⟨

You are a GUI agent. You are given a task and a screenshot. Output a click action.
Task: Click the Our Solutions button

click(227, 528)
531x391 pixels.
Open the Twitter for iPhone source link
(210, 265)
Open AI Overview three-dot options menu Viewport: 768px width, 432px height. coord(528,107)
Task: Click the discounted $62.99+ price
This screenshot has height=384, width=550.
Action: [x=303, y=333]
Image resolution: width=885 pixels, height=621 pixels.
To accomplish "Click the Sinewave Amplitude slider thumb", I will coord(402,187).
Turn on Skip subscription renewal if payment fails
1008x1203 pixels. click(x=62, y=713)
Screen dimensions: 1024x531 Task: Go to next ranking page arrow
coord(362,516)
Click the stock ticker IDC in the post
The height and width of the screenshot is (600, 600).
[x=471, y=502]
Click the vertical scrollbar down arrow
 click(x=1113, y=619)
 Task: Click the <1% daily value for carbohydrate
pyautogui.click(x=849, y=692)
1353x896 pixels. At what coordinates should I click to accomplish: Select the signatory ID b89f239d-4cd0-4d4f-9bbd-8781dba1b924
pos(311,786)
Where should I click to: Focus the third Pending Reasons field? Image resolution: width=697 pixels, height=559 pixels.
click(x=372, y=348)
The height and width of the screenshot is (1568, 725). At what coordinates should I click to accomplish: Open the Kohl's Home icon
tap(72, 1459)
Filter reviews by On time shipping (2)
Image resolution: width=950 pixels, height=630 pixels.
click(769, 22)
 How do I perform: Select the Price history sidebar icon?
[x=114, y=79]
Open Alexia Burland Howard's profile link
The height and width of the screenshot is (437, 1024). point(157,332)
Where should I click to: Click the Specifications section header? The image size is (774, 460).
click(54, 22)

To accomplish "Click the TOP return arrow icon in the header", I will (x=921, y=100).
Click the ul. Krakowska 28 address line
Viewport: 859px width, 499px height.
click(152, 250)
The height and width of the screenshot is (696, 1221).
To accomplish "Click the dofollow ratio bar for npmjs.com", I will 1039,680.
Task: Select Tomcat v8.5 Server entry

⟩

◆ What the task asks
Repeat each record word for word. Do not leave any out.

◆ Solution below
You are a GUI agent. You are given a task and a screenshot. Output a click action.
Task: Click the Our Solutions button

click(227, 528)
531x391 pixels.
Open the Twitter for iPhone source link
(210, 265)
Open AI Overview three-dot options menu Viewport: 768px width, 432px height. coord(528,107)
Task: Click the discounted $62.99+ price
This screenshot has height=384, width=550.
Action: [x=303, y=333]
Image resolution: width=885 pixels, height=621 pixels.
To accomplish "Click the Sinewave Amplitude slider thumb", I will coord(402,187).
Turn on Skip subscription renewal if payment fails
1008x1203 pixels. click(x=62, y=713)
Screen dimensions: 1024x531 Task: Go to next ranking page arrow
coord(362,516)
Click the stock ticker IDC in the post
The height and width of the screenshot is (600, 600).
[x=471, y=502]
Click the vertical scrollbar down arrow
 click(x=1113, y=619)
 Task: Click the <1% daily value for carbohydrate
pyautogui.click(x=849, y=692)
1353x896 pixels. At what coordinates should I click to accomplish: Select the signatory ID b89f239d-4cd0-4d4f-9bbd-8781dba1b924
pos(311,786)
Where should I click to: Focus the third Pending Reasons field? Image resolution: width=697 pixels, height=559 pixels.
click(x=372, y=348)
The height and width of the screenshot is (1568, 725). At what coordinates should I click to accomplish: Open the Kohl's Home icon
tap(72, 1459)
Filter reviews by On time shipping (2)
Image resolution: width=950 pixels, height=630 pixels.
click(769, 22)
 How do I perform: Select the Price history sidebar icon?
[x=114, y=79]
Open Alexia Burland Howard's profile link
The height and width of the screenshot is (437, 1024). point(157,332)
Where should I click to: Click the Specifications section header? The image size is (774, 460).
click(54, 22)

To accomplish "Click the TOP return arrow icon in the header", I will (x=921, y=100).
Click the ul. Krakowska 28 address line
Viewport: 859px width, 499px height.
click(152, 250)
The height and width of the screenshot is (696, 1221).
To accomplish "Click the dofollow ratio bar for npmjs.com", I will 1039,680.
Task: Select Tomcat v8.5 Server entry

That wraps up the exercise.